#### [PROBLEM DESCRIPTION]
Only the number is wanted: how many lines of the listing below contain "computer"?

#### [LISTED RECORDS]
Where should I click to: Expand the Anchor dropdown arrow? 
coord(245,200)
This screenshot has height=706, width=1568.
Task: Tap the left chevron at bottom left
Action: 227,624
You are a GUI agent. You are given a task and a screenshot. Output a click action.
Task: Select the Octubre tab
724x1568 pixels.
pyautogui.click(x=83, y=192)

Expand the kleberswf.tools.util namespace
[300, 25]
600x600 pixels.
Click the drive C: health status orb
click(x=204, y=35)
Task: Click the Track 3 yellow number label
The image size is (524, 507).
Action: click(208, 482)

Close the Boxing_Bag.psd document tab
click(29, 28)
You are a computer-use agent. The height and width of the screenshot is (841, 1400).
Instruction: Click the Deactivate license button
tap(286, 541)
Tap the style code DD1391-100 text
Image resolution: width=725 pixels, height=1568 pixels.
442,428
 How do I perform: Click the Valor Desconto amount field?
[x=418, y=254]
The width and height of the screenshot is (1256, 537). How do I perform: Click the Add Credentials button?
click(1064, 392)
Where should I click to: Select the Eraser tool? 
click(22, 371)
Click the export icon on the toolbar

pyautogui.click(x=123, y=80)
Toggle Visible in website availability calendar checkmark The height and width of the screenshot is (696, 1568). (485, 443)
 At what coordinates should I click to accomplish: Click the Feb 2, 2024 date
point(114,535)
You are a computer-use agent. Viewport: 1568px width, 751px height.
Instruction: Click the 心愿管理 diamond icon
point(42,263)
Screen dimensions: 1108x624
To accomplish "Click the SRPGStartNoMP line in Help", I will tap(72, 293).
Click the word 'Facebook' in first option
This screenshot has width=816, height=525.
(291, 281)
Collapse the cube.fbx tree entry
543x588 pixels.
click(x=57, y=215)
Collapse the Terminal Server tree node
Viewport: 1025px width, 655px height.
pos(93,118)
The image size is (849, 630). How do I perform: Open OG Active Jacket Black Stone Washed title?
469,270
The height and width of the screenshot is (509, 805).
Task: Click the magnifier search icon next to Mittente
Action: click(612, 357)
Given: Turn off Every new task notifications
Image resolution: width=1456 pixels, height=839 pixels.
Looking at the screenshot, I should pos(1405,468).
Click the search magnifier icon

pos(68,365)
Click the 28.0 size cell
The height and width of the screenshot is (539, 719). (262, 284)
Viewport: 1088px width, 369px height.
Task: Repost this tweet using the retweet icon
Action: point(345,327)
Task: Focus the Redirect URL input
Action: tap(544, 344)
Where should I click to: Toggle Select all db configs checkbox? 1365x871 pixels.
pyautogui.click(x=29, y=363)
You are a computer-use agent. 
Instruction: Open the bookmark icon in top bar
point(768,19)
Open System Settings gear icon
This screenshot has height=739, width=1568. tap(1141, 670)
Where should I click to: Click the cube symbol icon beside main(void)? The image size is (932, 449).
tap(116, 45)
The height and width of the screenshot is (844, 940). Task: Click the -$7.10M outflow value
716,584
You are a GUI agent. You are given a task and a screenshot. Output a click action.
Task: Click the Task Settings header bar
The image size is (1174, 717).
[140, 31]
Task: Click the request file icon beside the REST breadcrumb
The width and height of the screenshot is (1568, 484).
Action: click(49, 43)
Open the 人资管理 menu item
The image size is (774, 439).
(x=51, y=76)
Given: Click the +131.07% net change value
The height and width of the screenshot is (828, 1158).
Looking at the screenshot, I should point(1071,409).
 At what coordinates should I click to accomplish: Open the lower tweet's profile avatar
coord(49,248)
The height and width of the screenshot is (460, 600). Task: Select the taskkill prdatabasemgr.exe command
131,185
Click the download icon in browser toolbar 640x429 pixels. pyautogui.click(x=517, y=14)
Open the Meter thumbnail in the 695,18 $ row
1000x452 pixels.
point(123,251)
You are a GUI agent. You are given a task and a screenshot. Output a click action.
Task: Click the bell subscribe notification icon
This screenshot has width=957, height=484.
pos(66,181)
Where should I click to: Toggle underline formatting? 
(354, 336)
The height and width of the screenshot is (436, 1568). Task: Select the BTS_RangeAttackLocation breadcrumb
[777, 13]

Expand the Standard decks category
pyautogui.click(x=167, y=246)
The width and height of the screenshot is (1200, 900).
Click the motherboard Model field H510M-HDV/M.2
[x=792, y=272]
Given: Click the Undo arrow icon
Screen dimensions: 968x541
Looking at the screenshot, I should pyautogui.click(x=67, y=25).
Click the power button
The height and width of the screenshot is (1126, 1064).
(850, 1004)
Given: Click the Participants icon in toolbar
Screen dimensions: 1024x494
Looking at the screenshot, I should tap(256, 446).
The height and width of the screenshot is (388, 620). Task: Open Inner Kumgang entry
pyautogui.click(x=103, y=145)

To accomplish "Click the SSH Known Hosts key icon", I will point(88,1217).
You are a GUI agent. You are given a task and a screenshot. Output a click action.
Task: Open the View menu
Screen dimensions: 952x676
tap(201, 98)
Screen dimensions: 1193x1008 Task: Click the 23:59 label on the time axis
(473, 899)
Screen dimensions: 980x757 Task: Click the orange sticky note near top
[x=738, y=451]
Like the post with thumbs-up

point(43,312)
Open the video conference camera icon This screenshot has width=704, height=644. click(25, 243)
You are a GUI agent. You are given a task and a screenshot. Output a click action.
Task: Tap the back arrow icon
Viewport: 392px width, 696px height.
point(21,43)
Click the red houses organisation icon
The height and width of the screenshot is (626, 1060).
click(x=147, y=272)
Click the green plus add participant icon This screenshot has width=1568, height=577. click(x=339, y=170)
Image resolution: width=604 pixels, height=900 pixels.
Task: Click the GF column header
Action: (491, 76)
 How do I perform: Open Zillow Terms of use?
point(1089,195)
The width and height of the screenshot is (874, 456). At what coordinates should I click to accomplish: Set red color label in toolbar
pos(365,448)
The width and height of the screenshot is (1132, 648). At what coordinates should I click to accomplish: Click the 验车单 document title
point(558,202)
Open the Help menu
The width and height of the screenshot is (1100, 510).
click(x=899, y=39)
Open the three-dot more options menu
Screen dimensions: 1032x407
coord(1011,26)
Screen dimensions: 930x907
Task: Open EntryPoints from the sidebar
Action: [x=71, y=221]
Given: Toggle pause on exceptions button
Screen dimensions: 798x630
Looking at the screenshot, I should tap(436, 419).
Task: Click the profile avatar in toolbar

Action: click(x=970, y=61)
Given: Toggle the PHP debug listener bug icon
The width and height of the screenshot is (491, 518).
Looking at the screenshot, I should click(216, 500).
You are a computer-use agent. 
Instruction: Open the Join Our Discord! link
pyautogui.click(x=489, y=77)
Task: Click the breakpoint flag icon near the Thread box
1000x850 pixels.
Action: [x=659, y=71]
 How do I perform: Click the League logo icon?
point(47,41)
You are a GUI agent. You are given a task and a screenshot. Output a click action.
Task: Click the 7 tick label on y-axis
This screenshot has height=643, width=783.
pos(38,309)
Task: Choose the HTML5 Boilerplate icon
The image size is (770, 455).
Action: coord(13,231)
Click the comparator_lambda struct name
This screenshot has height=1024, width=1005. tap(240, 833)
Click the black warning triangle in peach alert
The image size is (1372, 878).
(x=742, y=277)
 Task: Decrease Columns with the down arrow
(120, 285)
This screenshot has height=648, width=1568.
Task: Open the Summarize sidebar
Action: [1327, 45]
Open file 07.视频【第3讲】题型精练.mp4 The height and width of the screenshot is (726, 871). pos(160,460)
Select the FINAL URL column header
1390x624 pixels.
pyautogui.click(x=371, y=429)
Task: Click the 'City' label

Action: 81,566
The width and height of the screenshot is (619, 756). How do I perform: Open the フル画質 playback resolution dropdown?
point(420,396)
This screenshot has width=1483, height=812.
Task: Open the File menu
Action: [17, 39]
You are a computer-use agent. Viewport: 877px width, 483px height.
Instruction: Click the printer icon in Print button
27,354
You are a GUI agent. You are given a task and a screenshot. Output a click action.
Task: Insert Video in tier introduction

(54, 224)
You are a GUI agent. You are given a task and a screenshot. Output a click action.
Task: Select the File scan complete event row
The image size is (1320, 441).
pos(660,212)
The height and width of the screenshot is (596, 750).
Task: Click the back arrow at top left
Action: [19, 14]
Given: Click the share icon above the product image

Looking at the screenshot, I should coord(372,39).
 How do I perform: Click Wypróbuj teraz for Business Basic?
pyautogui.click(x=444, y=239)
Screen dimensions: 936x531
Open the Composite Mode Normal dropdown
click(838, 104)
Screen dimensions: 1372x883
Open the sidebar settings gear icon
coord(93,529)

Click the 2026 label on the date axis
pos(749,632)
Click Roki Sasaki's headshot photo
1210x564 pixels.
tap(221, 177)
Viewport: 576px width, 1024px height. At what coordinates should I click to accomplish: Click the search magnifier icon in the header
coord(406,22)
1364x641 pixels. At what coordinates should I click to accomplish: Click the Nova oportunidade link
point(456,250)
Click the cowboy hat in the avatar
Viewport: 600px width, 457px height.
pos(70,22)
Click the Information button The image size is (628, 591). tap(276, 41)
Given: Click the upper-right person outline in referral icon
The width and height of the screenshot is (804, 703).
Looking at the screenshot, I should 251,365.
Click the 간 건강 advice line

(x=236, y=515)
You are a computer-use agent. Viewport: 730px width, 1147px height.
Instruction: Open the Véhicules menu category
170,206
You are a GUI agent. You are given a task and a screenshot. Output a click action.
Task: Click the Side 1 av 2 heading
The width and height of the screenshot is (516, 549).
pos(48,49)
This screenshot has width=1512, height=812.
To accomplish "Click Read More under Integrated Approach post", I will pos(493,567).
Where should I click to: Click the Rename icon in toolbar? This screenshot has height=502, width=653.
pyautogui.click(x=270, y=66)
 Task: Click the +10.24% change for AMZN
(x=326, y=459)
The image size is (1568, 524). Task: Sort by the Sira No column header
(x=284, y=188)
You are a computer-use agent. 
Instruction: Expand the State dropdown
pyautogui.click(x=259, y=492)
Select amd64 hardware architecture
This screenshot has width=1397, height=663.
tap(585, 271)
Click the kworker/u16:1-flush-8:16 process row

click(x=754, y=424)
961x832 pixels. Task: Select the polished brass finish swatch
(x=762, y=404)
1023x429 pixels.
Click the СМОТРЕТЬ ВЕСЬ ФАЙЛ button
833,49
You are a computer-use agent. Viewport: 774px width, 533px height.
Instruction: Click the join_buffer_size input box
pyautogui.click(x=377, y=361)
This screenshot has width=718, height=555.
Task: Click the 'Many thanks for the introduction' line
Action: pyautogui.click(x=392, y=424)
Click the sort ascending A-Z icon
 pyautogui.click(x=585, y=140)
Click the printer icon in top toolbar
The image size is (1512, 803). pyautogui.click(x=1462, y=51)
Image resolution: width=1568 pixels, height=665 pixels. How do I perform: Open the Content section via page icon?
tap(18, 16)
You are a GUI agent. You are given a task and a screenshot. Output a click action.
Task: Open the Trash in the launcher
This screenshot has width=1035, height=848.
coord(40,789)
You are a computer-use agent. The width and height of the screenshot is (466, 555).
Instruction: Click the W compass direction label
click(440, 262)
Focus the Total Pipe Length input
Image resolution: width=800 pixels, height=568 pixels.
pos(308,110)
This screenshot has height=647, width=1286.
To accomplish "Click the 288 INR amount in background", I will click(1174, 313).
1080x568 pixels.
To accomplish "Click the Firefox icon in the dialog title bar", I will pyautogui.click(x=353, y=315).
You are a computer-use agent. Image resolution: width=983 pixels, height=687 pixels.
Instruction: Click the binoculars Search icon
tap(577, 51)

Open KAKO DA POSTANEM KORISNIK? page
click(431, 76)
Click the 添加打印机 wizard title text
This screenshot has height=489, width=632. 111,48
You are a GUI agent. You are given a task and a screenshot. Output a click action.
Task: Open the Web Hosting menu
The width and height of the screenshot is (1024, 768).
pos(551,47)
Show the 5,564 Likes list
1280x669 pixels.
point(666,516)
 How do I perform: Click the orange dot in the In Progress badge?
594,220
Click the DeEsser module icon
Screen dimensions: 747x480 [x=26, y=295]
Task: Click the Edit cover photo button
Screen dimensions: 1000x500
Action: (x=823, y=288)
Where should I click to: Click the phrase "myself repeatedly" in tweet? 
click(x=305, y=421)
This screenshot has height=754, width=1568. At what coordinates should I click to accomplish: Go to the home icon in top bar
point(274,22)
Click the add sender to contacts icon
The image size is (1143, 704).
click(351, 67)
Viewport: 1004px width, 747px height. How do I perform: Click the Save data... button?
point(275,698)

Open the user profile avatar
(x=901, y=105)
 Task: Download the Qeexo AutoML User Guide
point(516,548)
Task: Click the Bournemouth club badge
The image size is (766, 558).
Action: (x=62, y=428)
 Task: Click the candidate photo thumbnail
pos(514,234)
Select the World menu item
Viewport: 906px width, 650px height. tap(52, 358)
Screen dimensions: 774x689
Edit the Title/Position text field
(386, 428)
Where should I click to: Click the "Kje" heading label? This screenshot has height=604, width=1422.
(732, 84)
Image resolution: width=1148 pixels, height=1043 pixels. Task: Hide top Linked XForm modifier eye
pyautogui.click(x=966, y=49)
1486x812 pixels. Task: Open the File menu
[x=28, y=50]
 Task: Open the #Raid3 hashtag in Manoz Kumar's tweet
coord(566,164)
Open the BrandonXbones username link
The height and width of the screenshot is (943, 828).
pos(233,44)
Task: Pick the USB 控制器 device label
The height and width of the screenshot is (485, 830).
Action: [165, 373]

#### [RESPONSE BELOW]
10